Letter from Astrid Schmetterling, Programme Leader, Postgraduate Diploma in Contemporary Art History, Department of Visual Cultures, Goldsmiths College, University of London, 19 July 2006

It surprises me that I’ve only read one piece by Ernst Gombrich, and none of his books. I’m sure that he must have been on the reading lists for the courses I’ve taken, but something like arrogance has meant I’ve avoided him. I was probably thinking I had surpassed his writings. However, beginning this course has encouraged me to closely study my knowledge with a critical eye and I’ve come to realise it has some rather large holes and Gombrich is one of them.

So now I hold it in my hands and the sheer size of this brick of a book causes me to make certain pessimistic projections about the time it will take to read. I’m quite a slow reader, and I tend to want to read books twice, once skimming and then again with a more intense concentration, marking and annotating as I go. All this takes time. And I feel like time is precious on this course, so I may have to develop new ways of reading to speed things up.

On a related note, the conversational tone of the book makes me impatient. The storytelling conceit in itself slows the pace.

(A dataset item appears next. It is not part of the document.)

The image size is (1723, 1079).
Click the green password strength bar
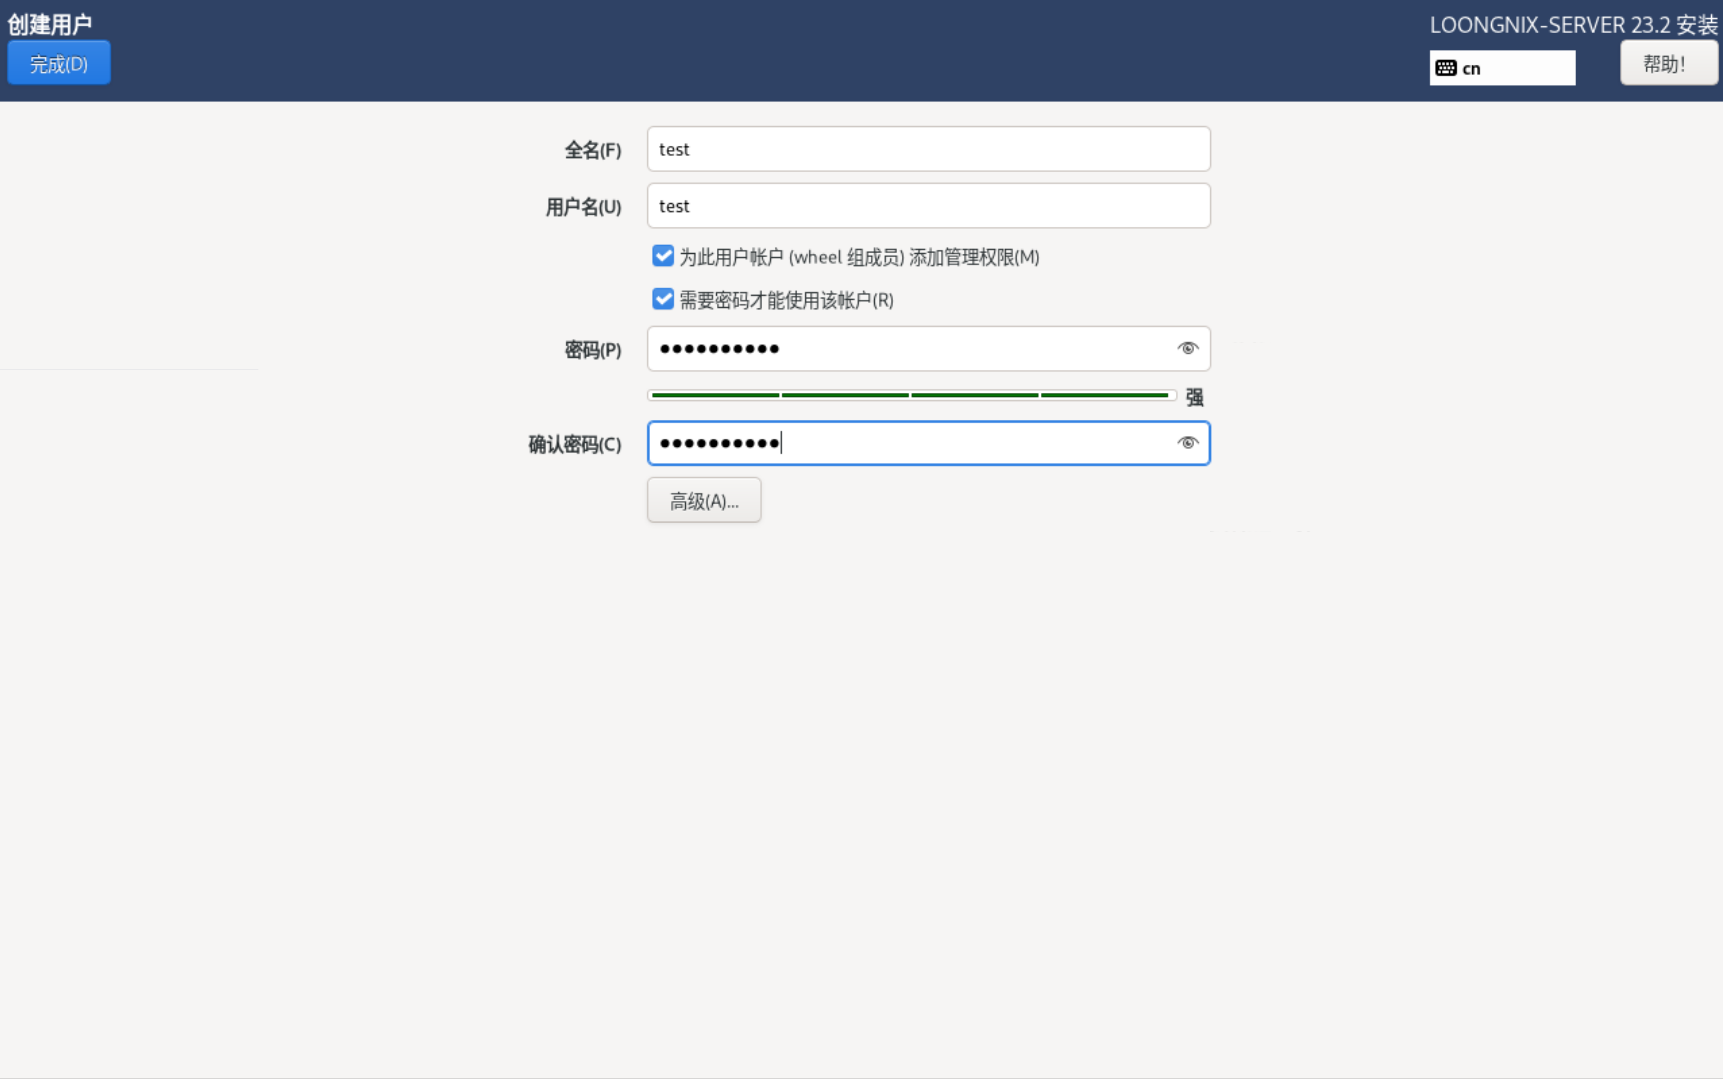(910, 396)
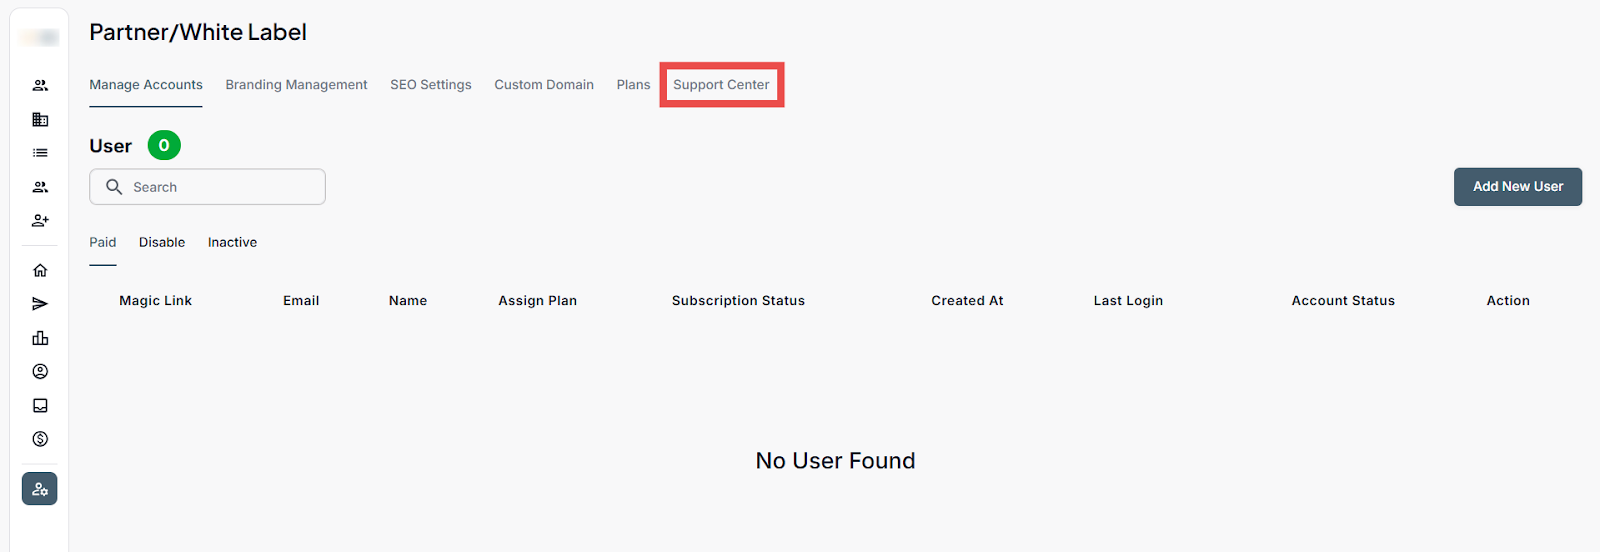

It’s also difficult to get away from the narrative style presenting the information as a seemingly natural progression from the past to the present. It implies a development towards fulfillment or completion, relegating past art to a rôle of support act to the latest works (I’m out of my depth here but would ‘teleology’ describe this accurately? Hegelianism?). Gombrich, in his preface to the first edition of the book guards against many of the criticisms that have been raised against the work, and says this regarding narrative:

. . . the appreciation of this intentional difference [the urge to be different] often opens up the easiest approach to the art of the past. I have tried to make this constant change of aims the key of my narrative, and to show how each work is related by imitation or contradiction to what has gone before. . . . There is one pitfall in this method of presentation which I hope to avoid but which should not go unmentioned. It is the naïve misinterpretation of the constant change in art as a continuous progress. . . . But we must realize that each gain or progress in one direction entails a loss in another, and that this subjective progress, in spite of its importance, does not correspond to an objective increase in artistic value.

Also, the title on the dust-jacket carved in stone – are these meant to be the tablets of Moses? Or is that just popular culture telling me that’s what they should look like?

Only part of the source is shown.